Additionally, he proposes using the funds to expand the Livelihood Empowerment Against Poverty (LEAP) program, benefiting more individuals.
Dr. Assibey-Yeboah asserts that such payments would play a crucial role in rebuilding confidence in the financial system. Furthermore, he believes it would aid in revenue mobilization and provide protection for the most vulnerable individuals affected by rising prices and the removal of electricity subsidies.
In summary, he recommends utilizing a portion of the IMF funds for debt payments, expanding the LEAP program, and addressing the impact of subsidy removals and price increases on the less privileged segments of society.
“With USD600 Million disbursed by the Fund, we could ringfence and apply part of the proceeds as follows:
Payment of Coupons/Principal of Bonds (and Cocoa Bills):
The Ministry of Finance projected an 85% Participation Rate in the Domestic Debt Exchange. This means that only 15% of individual bondholders, excluding Pension Funds and Cocoa Bills are ‘original’ bonds that have to be settled in the near term.
The government needs to prioritise the payment of coupons/principal of the aforementioned bonds to restore confidence in the financial system.
Currently, market players are interested primarily in 91-day Treasury Bills. Restored confidence will push investors to 182-day and 1-year Treasury Bills, giving the government some breathing space.

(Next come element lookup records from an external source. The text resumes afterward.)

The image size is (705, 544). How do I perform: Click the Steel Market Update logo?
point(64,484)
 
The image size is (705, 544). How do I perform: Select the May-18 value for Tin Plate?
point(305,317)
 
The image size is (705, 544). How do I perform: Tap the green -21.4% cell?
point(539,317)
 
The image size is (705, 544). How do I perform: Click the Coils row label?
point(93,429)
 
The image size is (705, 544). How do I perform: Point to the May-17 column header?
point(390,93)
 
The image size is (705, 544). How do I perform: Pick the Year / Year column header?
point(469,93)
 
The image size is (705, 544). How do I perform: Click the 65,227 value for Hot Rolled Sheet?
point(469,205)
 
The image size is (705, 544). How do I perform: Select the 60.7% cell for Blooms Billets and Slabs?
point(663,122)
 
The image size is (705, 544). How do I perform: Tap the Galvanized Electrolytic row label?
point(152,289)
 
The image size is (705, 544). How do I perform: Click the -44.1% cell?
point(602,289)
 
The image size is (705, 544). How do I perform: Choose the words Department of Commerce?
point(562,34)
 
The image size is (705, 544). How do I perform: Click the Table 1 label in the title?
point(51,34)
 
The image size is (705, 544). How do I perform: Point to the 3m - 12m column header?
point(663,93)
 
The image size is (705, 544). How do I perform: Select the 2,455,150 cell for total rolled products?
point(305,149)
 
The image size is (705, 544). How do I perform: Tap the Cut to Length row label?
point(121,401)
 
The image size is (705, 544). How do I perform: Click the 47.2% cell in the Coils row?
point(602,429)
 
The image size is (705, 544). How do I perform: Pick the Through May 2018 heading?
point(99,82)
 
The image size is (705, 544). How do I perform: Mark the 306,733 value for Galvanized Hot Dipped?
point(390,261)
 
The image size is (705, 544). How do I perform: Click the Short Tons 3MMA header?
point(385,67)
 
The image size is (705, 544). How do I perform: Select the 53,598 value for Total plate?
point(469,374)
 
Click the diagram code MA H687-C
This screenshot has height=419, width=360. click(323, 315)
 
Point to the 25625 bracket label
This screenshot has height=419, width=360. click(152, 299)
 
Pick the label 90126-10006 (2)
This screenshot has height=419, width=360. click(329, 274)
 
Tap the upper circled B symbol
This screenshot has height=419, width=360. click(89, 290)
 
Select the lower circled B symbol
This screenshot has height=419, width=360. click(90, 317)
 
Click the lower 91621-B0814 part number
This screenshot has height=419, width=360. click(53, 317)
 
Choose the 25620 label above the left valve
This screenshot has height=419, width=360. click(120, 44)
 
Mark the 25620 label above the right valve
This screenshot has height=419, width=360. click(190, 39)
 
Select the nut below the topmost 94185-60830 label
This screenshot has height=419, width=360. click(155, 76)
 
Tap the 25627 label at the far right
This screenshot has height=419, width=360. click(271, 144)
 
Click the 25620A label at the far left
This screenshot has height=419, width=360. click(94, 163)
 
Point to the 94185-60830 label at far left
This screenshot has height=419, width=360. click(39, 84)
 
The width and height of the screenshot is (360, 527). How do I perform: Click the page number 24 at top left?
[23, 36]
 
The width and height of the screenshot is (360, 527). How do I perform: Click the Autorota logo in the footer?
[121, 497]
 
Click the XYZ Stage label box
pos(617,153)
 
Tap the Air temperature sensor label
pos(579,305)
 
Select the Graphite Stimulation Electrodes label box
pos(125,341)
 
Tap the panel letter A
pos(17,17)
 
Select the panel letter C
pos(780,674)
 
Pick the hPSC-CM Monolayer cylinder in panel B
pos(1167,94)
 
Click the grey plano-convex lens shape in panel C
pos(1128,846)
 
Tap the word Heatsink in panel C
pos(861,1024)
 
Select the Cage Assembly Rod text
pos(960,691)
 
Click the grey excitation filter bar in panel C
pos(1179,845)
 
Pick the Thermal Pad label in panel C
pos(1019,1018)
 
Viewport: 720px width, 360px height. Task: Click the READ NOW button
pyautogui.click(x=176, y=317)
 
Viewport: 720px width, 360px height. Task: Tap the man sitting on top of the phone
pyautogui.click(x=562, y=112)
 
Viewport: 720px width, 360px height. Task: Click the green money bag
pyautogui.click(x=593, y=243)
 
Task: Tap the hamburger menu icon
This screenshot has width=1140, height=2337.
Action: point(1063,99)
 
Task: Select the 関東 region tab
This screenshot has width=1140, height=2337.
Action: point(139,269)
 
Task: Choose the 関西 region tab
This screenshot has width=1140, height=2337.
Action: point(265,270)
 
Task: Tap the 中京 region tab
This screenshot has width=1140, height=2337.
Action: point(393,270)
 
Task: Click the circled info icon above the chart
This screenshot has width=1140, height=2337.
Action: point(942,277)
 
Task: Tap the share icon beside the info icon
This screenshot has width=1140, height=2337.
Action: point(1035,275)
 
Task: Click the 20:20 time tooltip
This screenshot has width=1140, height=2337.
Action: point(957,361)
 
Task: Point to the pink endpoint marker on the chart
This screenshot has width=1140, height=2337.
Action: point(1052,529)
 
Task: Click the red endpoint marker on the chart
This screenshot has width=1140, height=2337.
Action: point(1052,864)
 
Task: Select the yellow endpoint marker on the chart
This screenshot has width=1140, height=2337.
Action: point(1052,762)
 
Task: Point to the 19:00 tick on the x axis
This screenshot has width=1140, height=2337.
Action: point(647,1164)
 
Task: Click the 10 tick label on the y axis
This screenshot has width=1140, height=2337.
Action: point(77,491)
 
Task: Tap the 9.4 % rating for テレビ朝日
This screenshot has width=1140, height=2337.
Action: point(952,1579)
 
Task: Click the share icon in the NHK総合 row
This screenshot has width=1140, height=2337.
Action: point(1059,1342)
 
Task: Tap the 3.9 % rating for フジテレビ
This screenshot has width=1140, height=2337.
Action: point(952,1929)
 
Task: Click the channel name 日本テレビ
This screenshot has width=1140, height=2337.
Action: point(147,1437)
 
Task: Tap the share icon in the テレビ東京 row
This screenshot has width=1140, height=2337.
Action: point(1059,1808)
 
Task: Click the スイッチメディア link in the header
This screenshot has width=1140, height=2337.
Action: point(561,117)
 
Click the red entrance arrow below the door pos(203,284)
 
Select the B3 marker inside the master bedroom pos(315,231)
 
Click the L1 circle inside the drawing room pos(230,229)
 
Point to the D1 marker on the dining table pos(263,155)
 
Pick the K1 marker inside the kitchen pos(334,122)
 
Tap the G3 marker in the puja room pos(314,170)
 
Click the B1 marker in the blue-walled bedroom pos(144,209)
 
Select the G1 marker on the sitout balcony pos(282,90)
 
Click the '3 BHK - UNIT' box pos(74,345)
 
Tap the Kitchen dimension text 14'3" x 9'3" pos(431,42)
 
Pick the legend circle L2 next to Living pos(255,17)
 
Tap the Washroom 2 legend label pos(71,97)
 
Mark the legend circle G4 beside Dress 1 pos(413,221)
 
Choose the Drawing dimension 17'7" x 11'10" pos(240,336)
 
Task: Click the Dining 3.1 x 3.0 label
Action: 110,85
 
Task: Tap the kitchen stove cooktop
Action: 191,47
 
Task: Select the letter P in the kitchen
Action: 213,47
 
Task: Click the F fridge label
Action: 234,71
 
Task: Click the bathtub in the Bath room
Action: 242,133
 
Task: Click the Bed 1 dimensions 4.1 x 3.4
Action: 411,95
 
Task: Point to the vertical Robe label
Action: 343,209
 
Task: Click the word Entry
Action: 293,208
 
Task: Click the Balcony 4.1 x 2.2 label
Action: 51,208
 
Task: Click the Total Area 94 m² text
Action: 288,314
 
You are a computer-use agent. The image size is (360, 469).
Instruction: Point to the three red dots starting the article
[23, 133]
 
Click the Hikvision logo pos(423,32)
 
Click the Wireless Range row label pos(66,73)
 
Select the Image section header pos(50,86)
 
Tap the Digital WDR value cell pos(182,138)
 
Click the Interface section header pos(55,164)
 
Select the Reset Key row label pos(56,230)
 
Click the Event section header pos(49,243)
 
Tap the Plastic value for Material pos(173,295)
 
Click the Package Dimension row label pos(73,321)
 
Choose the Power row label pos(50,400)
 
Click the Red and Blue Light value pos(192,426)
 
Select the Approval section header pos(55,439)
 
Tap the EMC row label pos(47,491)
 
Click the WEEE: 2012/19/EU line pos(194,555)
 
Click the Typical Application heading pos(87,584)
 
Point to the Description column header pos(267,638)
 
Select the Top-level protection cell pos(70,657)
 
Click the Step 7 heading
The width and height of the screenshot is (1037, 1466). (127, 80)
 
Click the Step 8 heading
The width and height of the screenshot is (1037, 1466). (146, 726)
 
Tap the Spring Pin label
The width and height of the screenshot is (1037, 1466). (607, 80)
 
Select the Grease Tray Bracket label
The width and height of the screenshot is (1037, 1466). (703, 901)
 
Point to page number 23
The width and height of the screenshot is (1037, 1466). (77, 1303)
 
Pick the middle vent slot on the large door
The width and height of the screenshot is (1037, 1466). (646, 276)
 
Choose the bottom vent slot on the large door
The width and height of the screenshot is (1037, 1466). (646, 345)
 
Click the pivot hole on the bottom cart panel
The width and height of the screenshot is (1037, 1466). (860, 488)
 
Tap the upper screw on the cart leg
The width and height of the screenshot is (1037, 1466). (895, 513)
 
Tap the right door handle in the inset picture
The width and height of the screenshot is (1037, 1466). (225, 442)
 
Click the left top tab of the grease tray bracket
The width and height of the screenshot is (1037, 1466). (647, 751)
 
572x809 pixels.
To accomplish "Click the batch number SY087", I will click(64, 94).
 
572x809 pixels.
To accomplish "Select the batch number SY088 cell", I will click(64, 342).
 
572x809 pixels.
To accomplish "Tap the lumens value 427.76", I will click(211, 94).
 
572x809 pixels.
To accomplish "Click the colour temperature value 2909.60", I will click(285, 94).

Servicing of Bilateral Debt: Following the suspension of interest payments on Eurobonds and Bilateral loans, almost all critical infrastructure projects have grounded to a halt. Contractors have demobilised from site. Turnkey projects like the KATH Maternity and Children’s Block (54% completion), Eastern Regional Hospital (50% completion), Obetsebi Interchange (90% completion), Nungua Beach Road (80% completion), Takoradi PTC Interchange (85% completion), Czech-Funded Bridges (70% completion) amongst others are all being discontinued. We should resume interest payments on these critical loans. Doing so will give the contractors impetus to remobilize and go back to site, albeit, at an increased project cost.
3. Enhanced LEAP:
The gradual removal of ‘subsidies’ on electricity is biting the poor very hard. With food and energy inflation persisting, LEAP, our social protection program that provides cash transfers to very poor people must be enhanced and expanded,” he wrote in reaction to the receipt of the bailout cash by Government.
The government has indicated that the money, which forms part of $3 billion expected from the IMF, will go into budgetary support to help bring down inflation according to Finance Minister Ken Ofori-Atta.
The Government sought a bailout from the IMF last year to enable the balance of payment challenges.